Required action ▸
Transcribe all of the listing exactly.

(Given data Opens)

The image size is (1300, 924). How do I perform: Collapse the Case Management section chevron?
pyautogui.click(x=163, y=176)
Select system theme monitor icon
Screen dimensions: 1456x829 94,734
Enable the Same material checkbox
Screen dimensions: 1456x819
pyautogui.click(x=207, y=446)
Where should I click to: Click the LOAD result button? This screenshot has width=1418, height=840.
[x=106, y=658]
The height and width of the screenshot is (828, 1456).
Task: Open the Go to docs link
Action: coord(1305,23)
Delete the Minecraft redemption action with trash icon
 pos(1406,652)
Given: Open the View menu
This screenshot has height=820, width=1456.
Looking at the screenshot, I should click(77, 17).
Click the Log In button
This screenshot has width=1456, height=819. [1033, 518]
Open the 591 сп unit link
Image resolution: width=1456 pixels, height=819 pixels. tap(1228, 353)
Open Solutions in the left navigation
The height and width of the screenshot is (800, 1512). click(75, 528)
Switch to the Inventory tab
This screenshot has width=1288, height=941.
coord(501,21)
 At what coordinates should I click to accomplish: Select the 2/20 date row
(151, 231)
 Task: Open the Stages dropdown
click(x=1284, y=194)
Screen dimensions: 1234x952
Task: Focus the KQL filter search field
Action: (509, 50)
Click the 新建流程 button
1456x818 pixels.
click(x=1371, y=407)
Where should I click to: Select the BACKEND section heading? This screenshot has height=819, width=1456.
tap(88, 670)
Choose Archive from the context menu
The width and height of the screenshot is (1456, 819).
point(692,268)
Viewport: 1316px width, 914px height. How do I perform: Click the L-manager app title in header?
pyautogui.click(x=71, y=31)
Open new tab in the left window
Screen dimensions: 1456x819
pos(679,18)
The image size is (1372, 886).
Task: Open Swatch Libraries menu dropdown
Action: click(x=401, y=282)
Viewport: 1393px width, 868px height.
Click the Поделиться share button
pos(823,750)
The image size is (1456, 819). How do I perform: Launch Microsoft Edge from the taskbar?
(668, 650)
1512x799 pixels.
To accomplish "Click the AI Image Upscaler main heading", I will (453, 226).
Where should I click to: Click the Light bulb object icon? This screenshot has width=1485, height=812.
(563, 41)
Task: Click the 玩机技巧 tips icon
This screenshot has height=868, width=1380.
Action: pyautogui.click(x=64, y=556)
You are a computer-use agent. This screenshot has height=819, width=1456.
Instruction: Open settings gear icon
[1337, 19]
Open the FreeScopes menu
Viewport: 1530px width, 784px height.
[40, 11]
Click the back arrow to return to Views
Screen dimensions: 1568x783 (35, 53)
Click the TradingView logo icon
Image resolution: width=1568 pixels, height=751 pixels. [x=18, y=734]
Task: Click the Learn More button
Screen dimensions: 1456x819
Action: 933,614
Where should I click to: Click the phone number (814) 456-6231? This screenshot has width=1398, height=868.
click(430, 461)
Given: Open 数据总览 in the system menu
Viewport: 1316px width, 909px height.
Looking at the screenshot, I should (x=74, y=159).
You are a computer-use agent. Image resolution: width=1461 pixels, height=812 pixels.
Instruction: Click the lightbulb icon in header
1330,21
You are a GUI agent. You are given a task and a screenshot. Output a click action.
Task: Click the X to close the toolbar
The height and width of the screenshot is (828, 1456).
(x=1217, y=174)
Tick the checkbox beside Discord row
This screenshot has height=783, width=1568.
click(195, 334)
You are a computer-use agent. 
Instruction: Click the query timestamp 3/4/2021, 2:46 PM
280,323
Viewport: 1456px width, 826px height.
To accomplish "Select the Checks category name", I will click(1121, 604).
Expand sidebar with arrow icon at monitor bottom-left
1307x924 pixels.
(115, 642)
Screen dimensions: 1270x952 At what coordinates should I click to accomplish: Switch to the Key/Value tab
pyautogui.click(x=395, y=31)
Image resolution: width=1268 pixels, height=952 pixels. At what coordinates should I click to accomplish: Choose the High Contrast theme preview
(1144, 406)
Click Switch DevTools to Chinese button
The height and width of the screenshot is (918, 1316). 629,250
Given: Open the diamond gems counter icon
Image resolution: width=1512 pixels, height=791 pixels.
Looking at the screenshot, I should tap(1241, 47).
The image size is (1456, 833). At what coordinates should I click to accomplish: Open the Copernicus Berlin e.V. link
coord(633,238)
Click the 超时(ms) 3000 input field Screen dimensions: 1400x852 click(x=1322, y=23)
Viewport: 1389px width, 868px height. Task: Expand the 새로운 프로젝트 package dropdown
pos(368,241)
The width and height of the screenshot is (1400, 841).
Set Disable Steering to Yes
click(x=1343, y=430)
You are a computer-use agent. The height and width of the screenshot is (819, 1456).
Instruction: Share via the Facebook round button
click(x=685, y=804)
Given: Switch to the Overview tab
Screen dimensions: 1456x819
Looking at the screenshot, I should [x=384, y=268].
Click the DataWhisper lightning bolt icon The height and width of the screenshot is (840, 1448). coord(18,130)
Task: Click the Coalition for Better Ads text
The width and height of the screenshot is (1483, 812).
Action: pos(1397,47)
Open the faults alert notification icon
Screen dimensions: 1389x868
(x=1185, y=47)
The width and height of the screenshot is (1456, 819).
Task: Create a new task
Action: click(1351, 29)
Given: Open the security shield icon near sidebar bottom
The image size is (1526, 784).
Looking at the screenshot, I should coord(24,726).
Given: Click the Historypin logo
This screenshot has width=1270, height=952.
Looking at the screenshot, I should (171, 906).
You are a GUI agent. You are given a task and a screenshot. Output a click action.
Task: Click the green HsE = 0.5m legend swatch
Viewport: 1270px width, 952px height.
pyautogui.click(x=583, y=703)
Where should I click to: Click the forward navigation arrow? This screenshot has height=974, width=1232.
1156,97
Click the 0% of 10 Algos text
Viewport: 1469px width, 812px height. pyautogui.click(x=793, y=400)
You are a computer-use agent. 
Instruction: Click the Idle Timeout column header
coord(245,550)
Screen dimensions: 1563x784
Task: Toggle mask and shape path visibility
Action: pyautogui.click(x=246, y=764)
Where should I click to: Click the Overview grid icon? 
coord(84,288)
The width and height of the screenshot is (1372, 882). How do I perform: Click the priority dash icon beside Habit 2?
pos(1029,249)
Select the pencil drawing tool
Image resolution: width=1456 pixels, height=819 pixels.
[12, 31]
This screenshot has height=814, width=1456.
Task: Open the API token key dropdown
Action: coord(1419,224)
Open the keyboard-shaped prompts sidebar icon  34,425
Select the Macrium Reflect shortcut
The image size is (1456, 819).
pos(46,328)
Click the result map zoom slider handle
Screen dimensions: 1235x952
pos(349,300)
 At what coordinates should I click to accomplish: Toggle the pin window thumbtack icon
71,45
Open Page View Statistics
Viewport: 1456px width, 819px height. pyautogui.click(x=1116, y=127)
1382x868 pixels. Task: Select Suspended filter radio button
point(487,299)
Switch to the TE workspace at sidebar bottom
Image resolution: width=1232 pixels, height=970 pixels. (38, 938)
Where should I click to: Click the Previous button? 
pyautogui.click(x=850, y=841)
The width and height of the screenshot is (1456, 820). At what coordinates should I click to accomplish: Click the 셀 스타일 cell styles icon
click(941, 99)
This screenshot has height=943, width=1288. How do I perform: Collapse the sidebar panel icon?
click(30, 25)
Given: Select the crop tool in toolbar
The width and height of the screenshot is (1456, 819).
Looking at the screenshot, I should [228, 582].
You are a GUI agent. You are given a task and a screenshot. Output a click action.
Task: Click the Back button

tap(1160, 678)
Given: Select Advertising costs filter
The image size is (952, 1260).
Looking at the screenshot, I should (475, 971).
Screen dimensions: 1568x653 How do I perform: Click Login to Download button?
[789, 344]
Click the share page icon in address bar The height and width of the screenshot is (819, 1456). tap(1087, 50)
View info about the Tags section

(Given data Closes)

Answer area ▸
The image size is (1300, 924). How do I perform: Collapse the Case Management section chevron?
pyautogui.click(x=163, y=176)
Select system theme monitor icon
Screen dimensions: 1456x829 94,734
Enable the Same material checkbox
Screen dimensions: 1456x819
pyautogui.click(x=207, y=446)
Where should I click to: Click the LOAD result button? This screenshot has width=1418, height=840.
[x=106, y=658]
The height and width of the screenshot is (828, 1456).
Task: Open the Go to docs link
Action: coord(1305,23)
Delete the Minecraft redemption action with trash icon
 pos(1406,652)
Given: Open the View menu
This screenshot has height=820, width=1456.
Looking at the screenshot, I should click(77, 17).
Click the Log In button
This screenshot has width=1456, height=819. [1033, 518]
Open the 591 сп unit link
Image resolution: width=1456 pixels, height=819 pixels. tap(1228, 353)
Open Solutions in the left navigation
The height and width of the screenshot is (800, 1512). click(75, 528)
Switch to the Inventory tab
This screenshot has width=1288, height=941.
coord(501,21)
 At what coordinates should I click to accomplish: Select the 2/20 date row
(151, 231)
 Task: Open the Stages dropdown
click(x=1284, y=194)
Screen dimensions: 1234x952
Task: Focus the KQL filter search field
Action: (509, 50)
Click the 新建流程 button
1456x818 pixels.
click(x=1371, y=407)
Where should I click to: Select the BACKEND section heading? This screenshot has height=819, width=1456.
tap(88, 670)
Choose Archive from the context menu
The width and height of the screenshot is (1456, 819).
point(692,268)
Viewport: 1316px width, 914px height. How do I perform: Click the L-manager app title in header?
pyautogui.click(x=71, y=31)
Open new tab in the left window
Screen dimensions: 1456x819
pos(679,18)
The image size is (1372, 886).
Task: Open Swatch Libraries menu dropdown
Action: click(x=401, y=282)
Viewport: 1393px width, 868px height.
Click the Поделиться share button
pos(823,750)
The image size is (1456, 819). How do I perform: Launch Microsoft Edge from the taskbar?
(668, 650)
1512x799 pixels.
To accomplish "Click the AI Image Upscaler main heading", I will (453, 226).
Where should I click to: Click the Light bulb object icon? This screenshot has width=1485, height=812.
(563, 41)
Task: Click the 玩机技巧 tips icon
This screenshot has height=868, width=1380.
Action: pyautogui.click(x=64, y=556)
You are a computer-use agent. This screenshot has height=819, width=1456.
Instruction: Open settings gear icon
[1337, 19]
Open the FreeScopes menu
Viewport: 1530px width, 784px height.
[40, 11]
Click the back arrow to return to Views
Screen dimensions: 1568x783 (35, 53)
Click the TradingView logo icon
Image resolution: width=1568 pixels, height=751 pixels. [x=18, y=734]
Task: Click the Learn More button
Screen dimensions: 1456x819
Action: 933,614
Where should I click to: Click the phone number (814) 456-6231? This screenshot has width=1398, height=868.
click(430, 461)
Given: Open 数据总览 in the system menu
Viewport: 1316px width, 909px height.
Looking at the screenshot, I should (x=74, y=159).
You are a computer-use agent. Image resolution: width=1461 pixels, height=812 pixels.
Instruction: Click the lightbulb icon in header
1330,21
You are a GUI agent. You are given a task and a screenshot. Output a click action.
Task: Click the X to close the toolbar
The height and width of the screenshot is (828, 1456).
(x=1217, y=174)
Tick the checkbox beside Discord row
This screenshot has height=783, width=1568.
click(195, 334)
You are a computer-use agent. 
Instruction: Click the query timestamp 3/4/2021, 2:46 PM
280,323
Viewport: 1456px width, 826px height.
To accomplish "Select the Checks category name", I will click(1121, 604).
Expand sidebar with arrow icon at monitor bottom-left
1307x924 pixels.
(115, 642)
Screen dimensions: 1270x952 At what coordinates should I click to accomplish: Switch to the Key/Value tab
pyautogui.click(x=395, y=31)
Image resolution: width=1268 pixels, height=952 pixels. At what coordinates should I click to accomplish: Choose the High Contrast theme preview
(1144, 406)
Click Switch DevTools to Chinese button
The height and width of the screenshot is (918, 1316). 629,250
Given: Open the diamond gems counter icon
Image resolution: width=1512 pixels, height=791 pixels.
Looking at the screenshot, I should tap(1241, 47).
The image size is (1456, 833). At what coordinates should I click to accomplish: Open the Copernicus Berlin e.V. link
coord(633,238)
Click the 超时(ms) 3000 input field Screen dimensions: 1400x852 click(x=1322, y=23)
Viewport: 1389px width, 868px height. Task: Expand the 새로운 프로젝트 package dropdown
pos(368,241)
The width and height of the screenshot is (1400, 841).
Set Disable Steering to Yes
click(x=1343, y=430)
You are a computer-use agent. The height and width of the screenshot is (819, 1456).
Instruction: Share via the Facebook round button
click(x=685, y=804)
Given: Switch to the Overview tab
Screen dimensions: 1456x819
Looking at the screenshot, I should [x=384, y=268].
Click the DataWhisper lightning bolt icon The height and width of the screenshot is (840, 1448). coord(18,130)
Task: Click the Coalition for Better Ads text
The width and height of the screenshot is (1483, 812).
Action: pos(1397,47)
Open the faults alert notification icon
Screen dimensions: 1389x868
(x=1185, y=47)
The width and height of the screenshot is (1456, 819).
Task: Create a new task
Action: click(1351, 29)
Given: Open the security shield icon near sidebar bottom
The image size is (1526, 784).
Looking at the screenshot, I should coord(24,726).
Given: Click the Historypin logo
This screenshot has width=1270, height=952.
Looking at the screenshot, I should (171, 906).
You are a GUI agent. You are given a task and a screenshot. Output a click action.
Task: Click the green HsE = 0.5m legend swatch
Viewport: 1270px width, 952px height.
pyautogui.click(x=583, y=703)
Where should I click to: Click the forward navigation arrow? This screenshot has height=974, width=1232.
1156,97
Click the 0% of 10 Algos text
Viewport: 1469px width, 812px height. pyautogui.click(x=793, y=400)
You are a computer-use agent. 
Instruction: Click the Idle Timeout column header
coord(245,550)
Screen dimensions: 1563x784
Task: Toggle mask and shape path visibility
Action: pyautogui.click(x=246, y=764)
Where should I click to: Click the Overview grid icon? 
coord(84,288)
The width and height of the screenshot is (1372, 882). How do I perform: Click the priority dash icon beside Habit 2?
pos(1029,249)
Select the pencil drawing tool
Image resolution: width=1456 pixels, height=819 pixels.
[12, 31]
This screenshot has height=814, width=1456.
Task: Open the API token key dropdown
Action: coord(1419,224)
Open the keyboard-shaped prompts sidebar icon  34,425
Select the Macrium Reflect shortcut
The image size is (1456, 819).
pos(46,328)
Click the result map zoom slider handle
Screen dimensions: 1235x952
pos(349,300)
 At what coordinates should I click to accomplish: Toggle the pin window thumbtack icon
71,45
Open Page View Statistics
Viewport: 1456px width, 819px height. pyautogui.click(x=1116, y=127)
1382x868 pixels. Task: Select Suspended filter radio button
point(487,299)
Switch to the TE workspace at sidebar bottom
Image resolution: width=1232 pixels, height=970 pixels. (38, 938)
Where should I click to: Click the Previous button? 
pyautogui.click(x=850, y=841)
The width and height of the screenshot is (1456, 820). At what coordinates should I click to accomplish: Click the 셀 스타일 cell styles icon
click(941, 99)
This screenshot has height=943, width=1288. How do I perform: Collapse the sidebar panel icon?
click(30, 25)
Given: Select the crop tool in toolbar
The width and height of the screenshot is (1456, 819).
Looking at the screenshot, I should [228, 582].
You are a GUI agent. You are given a task and a screenshot. Output a click action.
Task: Click the Back button

tap(1160, 678)
Given: Select Advertising costs filter
The image size is (952, 1260).
Looking at the screenshot, I should (475, 971).
Screen dimensions: 1568x653 How do I perform: Click Login to Download button?
[789, 344]
Click the share page icon in address bar The height and width of the screenshot is (819, 1456). tap(1087, 50)
View info about the Tags section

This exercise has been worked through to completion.